South Korea’s decision to deploy advanced missile defense systems on its soil has led to the suspension of all high-level defense talks with China, South Korean sources said.
An official in Seoul said the planned meeting between Seoul’s Defense Minister Han Min-koo and his Chinese counterpart Chang Wanquan has been put on hold.
He added that the military strategy policy talks chaired by Vice Defense Minister level officials that have been held every year since 2011 has also be suspended, hinting that China has been lukewarm about talks. The conference allowed the two neighbors to discuss topics like personnel exchange, communications through military hotlines in case of unforeseen crises and deliberations about air defense identification zones that both countries maintain.

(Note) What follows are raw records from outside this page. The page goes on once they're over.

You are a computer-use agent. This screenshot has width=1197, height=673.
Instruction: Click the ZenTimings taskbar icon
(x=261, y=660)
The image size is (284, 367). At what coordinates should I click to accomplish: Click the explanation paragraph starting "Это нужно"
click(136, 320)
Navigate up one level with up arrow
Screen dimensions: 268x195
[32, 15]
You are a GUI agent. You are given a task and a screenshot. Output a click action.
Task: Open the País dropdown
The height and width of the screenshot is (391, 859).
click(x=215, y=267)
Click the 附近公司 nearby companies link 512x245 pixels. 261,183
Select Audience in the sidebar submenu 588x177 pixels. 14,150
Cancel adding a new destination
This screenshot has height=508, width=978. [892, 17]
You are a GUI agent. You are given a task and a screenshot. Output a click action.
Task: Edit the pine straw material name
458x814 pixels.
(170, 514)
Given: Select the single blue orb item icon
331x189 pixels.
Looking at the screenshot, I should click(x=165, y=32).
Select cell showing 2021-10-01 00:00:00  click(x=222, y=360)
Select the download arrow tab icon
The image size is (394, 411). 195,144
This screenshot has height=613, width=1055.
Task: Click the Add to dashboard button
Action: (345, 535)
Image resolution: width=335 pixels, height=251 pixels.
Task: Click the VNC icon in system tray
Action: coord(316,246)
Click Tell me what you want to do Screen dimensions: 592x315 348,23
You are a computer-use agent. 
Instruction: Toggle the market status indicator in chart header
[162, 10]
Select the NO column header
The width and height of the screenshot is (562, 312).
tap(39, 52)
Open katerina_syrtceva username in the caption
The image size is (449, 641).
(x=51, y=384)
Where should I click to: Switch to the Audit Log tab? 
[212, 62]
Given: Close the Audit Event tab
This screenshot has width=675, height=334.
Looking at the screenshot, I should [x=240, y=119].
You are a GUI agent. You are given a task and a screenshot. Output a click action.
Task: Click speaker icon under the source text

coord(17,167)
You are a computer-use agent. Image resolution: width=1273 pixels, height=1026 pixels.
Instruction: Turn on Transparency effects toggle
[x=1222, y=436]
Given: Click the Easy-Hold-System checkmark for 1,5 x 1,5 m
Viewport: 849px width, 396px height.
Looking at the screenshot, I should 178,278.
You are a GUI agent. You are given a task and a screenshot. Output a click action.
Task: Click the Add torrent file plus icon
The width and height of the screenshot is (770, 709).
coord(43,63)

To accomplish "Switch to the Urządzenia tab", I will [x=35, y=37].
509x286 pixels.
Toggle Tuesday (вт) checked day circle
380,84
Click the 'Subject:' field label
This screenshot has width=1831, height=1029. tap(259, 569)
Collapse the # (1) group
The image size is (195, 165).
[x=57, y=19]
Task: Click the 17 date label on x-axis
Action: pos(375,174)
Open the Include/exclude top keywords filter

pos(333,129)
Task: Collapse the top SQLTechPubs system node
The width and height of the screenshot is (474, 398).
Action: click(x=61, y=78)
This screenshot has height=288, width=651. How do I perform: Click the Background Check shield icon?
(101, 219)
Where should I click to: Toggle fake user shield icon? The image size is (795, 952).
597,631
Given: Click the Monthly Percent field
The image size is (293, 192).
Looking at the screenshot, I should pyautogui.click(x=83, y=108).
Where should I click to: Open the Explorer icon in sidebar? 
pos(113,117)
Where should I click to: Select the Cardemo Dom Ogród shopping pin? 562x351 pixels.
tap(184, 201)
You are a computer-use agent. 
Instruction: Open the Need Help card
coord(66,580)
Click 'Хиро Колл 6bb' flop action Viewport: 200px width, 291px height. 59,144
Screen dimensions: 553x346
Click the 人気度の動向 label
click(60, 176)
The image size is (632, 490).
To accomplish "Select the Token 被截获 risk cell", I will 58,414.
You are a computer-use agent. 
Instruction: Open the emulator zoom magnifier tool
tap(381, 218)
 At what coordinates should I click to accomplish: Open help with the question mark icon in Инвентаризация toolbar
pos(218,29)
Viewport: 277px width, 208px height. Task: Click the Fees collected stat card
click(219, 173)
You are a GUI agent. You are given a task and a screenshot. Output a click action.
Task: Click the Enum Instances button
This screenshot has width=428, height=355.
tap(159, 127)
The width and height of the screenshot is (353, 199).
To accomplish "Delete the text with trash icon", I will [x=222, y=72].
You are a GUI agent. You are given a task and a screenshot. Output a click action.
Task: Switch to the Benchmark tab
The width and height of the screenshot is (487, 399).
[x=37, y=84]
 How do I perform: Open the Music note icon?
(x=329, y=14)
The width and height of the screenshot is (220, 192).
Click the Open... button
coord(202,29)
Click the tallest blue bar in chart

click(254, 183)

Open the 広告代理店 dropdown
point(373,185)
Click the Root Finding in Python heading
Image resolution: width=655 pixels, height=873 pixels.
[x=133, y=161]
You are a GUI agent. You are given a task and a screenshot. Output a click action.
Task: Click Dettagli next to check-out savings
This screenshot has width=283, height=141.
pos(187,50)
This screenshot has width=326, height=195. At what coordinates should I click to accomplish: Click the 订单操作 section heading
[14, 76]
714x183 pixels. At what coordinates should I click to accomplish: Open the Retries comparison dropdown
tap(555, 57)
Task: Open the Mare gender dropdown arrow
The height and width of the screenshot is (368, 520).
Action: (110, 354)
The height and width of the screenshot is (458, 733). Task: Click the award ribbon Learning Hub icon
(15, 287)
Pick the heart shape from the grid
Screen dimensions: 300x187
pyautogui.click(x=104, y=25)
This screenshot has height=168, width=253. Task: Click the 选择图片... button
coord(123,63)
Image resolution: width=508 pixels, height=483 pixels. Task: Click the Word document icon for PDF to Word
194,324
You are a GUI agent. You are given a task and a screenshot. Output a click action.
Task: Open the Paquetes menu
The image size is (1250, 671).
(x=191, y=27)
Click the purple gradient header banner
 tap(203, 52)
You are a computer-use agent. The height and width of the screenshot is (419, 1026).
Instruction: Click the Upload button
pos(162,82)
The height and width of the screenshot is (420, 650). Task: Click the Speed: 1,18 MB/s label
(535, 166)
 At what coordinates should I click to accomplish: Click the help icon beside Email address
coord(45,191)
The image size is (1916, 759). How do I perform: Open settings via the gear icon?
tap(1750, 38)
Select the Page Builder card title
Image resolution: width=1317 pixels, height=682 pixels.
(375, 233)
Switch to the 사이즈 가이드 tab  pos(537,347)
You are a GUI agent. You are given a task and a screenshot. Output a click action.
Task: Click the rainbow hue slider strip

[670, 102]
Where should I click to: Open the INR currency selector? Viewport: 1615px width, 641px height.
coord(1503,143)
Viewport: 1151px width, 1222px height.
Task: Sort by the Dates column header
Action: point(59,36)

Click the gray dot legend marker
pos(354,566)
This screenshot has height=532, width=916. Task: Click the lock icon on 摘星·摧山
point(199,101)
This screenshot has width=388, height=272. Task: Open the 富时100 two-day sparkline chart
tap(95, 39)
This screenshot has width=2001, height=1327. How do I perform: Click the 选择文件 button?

Seoul agreed to station the US Terminal High Altitude Area Defense (THAAD) in July to better cope with North Korea’s evolving nuclear and missile threats. Seoul views the deployment as a way to better defend the country, but Beijing has stringently opposed THAAD, claiming it undermines its national interests and destabilizes the balance of power in Northeast Asia.
“China has not extended an invitation to Han, and our government has not asked,” the Defense Ministry source, who did not wished to be identified, said.
He pointed out that senior Chinese officials have persistently warned that THAAD will hurt government-to-government and military ties that have been expanding in scope and depth in recent years.
Some military experts said that weakening of military ties could adversely affect Seoul’s ability to deal with future North Korean missile and nuclear provocations.
While Russia and China oppose to the deployment of the THAAD system on the grounds that it will increase military tension in East Asia, Seoul defends that the need to deploy the THAAD system will naturally disappear if North Korean military threat will be removed.
Located right north and east of the Korean peninsula, China has been opposing the U.S. plan to deploy THAAD technology to South Korea for a long time. Beijing argues that the missile defense system would increase security concerns in the area and could be used for spying activities.
North Korea has recently carried out its fifth nuclear weapon test and received negative reactions worldwide, especially from South Korea and Japan.
Meanwhile, four China Coast Guard ships entered Japanese waters around the Senkaku Islands in the East China Sea on Sunday, the first such move by Chinese government vessels since October 18, the Japan Coast Guard said.
The ships were spotted entering the territorial waters around the uninhabited islands shortly after 10 a.m. (local time). A Japanese coast guard patrol ship communicated warnings to the Chinese ships, saying that they must leave the waters.
The ships left roughly two hours later, the coast guard said.
China has laid claim to the Japanese-administered islands, which it calls Diaoyu.